Merchants of Doubt: Sowing the (Tobacco) Seeds of Denial
Climate change and the war of communication
From the introduction of snow balls on the floor of the Senate as "scientific evidence" that global warming isn't happening to smear campaigns aimed at actual climate scientists, the real battle over climate change is one of narrative, not science.
"The one thing we've learned,"says Robert Kenner, director of the upcoming documentary Merchants of Doubt, "is that when you explain science to people, it hardens those who don't believe in the science."
"I didn't think that we'd have a chance of getting anyone to go to the theater to see a film about climate change,"says Kenner. Merchants of Doubt isn't a film like Al Gore's 2006 An Inconvenient Truth, trying to convince its audience on the science of global warming. Instead, it is a "film about doubters and how people are able to stop us from believing inconvenient science."
The communication war around climate change is rooted in the 1950's, when "Big Tobacco" realized they had a potential PR nightmare on their hands. The objective then is the same now: confuse the issue and delay or stop action. Business-as-usual is the only profitable path forward.
Which cigarette does your doctor recommend?

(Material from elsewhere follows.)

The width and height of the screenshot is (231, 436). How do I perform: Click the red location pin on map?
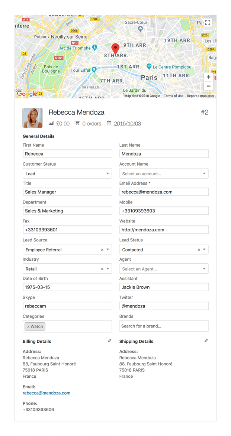116,49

The documentary is based on the book by Naomi Oreskes and Eric Conway, following the development of the tobacco industry's public relations campaign to confuse the public, and scientists themselves, sowing doubt as the poisonous nature of their products came to light.

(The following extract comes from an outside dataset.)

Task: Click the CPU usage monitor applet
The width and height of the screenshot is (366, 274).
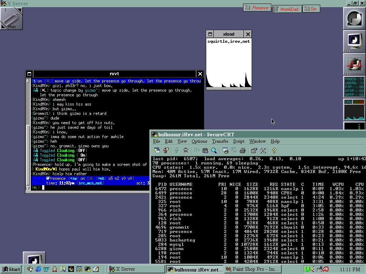Action: (x=354, y=110)
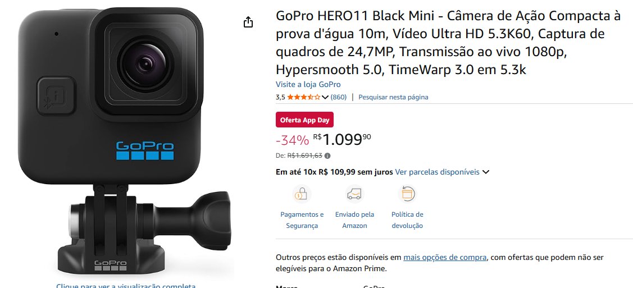
Task: Click the Pagamentos e Segurança text link
Action: 302,220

From television commercials featuring doctors recommending their favorite brand of cigarette to tobacco CEO's swearing on the honor of their word that "nicotine is not addictive," the strategy was as masterful in its execution as it was deceitful of its intent.

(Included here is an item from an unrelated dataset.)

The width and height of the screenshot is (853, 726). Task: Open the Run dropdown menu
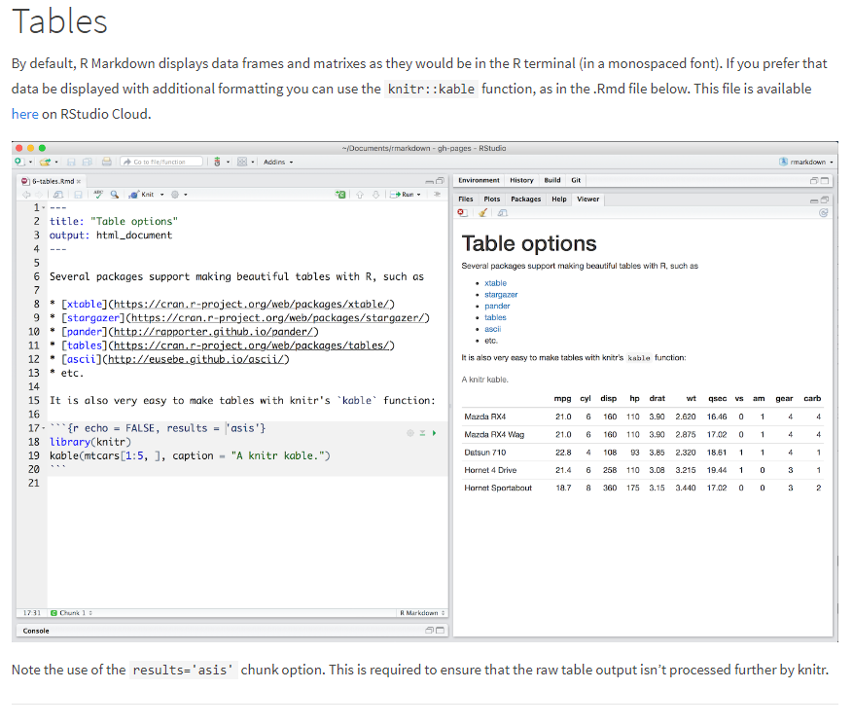point(416,194)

In the end, however, Big Tobacco may have won the initial battle, but it ultimately will lose the war. So it is with climate change and energy policy. The problem is that, for global warming, the stakes are even higher than the damage and loss of human lives from cigarettes and tobacco.
Senators with snowballs
We are quickly running out of time to effectively deal with the transition to a new, sustainable, energy economy or avert the global impacts from climate change, already underway.
As long as people pay any credence to senior senators offering snow balls as proof that climate change isn't happening, the merchants of doubt win the battle.